Once widespread throughout Europe. Current range is much smaller (map) across continental Europe, Scandinavia, and into Russia.
Freshwater habitats (lakes, rivers, swamps) surrounded by woodland areas. Freshwater systems with still or slow flowing waters are preferred.
Herbivorous. In summer, beavers feed on aquatic plants, bark, leaves, roots and agricultural crops in some areas. In the winter, their diet mainly consists of woody vegetation such as willow, birch and aspen trees.
Nocturnal, social species living in family groups of up to 12 individuals. Beavers are a keystone species: they help to support and maintain the ecosystem they live in as well as having a positive effect on many other organisms in the community. The construction of beaver dams, burrows and lodges by beaver colonies also benefit many other species by creating wetlands (habitats for water voles, otters, and water shrews). Their feeding habits on nearby trees benefits birds and other mammals by providing cover. Beaver dams also improve water quality, which has a beneficial effect on fish and other aquatic species.

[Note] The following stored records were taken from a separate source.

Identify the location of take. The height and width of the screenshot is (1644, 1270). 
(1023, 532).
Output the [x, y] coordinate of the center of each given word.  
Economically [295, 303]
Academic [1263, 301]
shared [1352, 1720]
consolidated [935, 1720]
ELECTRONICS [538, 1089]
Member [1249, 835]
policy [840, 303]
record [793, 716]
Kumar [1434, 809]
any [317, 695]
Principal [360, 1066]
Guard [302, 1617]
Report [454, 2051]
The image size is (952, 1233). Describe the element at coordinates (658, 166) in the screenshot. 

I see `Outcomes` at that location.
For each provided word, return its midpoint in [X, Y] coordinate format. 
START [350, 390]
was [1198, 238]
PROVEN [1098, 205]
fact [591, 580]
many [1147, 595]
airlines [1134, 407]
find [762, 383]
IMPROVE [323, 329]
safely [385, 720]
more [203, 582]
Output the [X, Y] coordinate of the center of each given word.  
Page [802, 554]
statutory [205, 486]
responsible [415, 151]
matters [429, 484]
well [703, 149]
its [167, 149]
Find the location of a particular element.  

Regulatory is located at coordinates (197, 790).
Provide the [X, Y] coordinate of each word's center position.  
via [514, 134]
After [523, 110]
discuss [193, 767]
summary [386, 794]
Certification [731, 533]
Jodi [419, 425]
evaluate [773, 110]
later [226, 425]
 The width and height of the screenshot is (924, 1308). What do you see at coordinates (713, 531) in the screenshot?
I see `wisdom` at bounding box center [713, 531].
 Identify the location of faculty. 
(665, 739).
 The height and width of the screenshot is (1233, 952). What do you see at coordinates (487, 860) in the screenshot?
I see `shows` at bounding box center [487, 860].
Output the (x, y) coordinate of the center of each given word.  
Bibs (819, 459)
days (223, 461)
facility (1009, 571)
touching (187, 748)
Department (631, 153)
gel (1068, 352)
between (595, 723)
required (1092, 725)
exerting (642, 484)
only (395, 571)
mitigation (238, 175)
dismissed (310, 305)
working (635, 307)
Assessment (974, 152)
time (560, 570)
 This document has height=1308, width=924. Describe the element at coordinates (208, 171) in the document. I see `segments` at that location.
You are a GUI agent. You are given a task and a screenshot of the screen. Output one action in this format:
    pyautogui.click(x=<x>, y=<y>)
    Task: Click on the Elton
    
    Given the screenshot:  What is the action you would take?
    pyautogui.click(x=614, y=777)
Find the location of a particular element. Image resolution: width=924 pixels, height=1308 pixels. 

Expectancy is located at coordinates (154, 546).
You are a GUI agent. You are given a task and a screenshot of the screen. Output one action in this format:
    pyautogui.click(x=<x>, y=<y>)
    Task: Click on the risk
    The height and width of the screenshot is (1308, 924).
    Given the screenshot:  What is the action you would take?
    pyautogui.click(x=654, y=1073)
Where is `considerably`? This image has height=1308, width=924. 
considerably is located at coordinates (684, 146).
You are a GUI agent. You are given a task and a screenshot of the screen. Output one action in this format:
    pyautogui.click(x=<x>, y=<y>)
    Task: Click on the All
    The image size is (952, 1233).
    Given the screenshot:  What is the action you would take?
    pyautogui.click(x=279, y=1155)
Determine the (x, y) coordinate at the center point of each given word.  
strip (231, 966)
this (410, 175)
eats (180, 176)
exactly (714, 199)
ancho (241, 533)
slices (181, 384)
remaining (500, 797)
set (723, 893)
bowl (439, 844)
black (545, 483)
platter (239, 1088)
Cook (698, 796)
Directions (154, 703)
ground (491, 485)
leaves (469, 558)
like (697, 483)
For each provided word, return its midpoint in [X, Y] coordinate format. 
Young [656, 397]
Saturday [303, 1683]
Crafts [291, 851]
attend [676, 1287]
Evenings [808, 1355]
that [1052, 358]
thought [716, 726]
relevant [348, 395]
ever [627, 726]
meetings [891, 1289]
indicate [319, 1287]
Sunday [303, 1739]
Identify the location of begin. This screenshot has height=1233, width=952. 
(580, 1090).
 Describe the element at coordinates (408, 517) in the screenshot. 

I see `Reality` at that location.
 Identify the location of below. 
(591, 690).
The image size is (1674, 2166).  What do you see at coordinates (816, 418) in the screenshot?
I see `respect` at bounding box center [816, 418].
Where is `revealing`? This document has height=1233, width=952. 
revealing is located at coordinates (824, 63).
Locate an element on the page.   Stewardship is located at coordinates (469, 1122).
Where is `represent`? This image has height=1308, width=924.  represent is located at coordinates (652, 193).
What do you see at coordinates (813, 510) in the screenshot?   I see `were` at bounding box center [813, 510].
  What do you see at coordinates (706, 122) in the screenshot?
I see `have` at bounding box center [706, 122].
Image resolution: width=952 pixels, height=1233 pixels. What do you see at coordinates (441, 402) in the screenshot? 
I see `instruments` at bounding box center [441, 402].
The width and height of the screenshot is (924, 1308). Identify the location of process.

Became extinct in the UK in 16th century. In 2001, a wild beaver population became established on River Tay in Scotland. In a 2017-2018 survey, the Tayside population was estimated to have reached 300-550 beavers and was subsequently afforded legal protection in Scotland. In 2009, a government report recommended that beavers be considered for reintroduction into the wild in England and a trial was established in Devon. It is hoped that beavers will once again be protected and recognised as a native species in England.
Historical threat was overexploitation and hunting for fur, meat and castorem (a scent gland secretion). Habitat loss of wetland habitats also contributed.
A pioneering project was established in 2001 in collaboration with Kent wildlife trust using beavers to restore and manage a wetland nature reserve in Ham Fen. For more information, visit our beaver conservation project page.
Other conservation organisations throughout England are also exploring beaver reintroduction projects in order to utilise their “ecosystem engineer” role.
At Wildwood our beavers have their own den with viewing panes so you can see them without disturbing them. They come out for a swim when they are fed, usually late in the afternoon. Stay very quiet and look for dark ripples and bubbles in the water, it might be a beaver ready to surface.
Did you know?
- Beavers have poor eyesight, but have a transparent eyelid that enables them to see underwater.
- Beavers can remain underwater for about 15 minutes.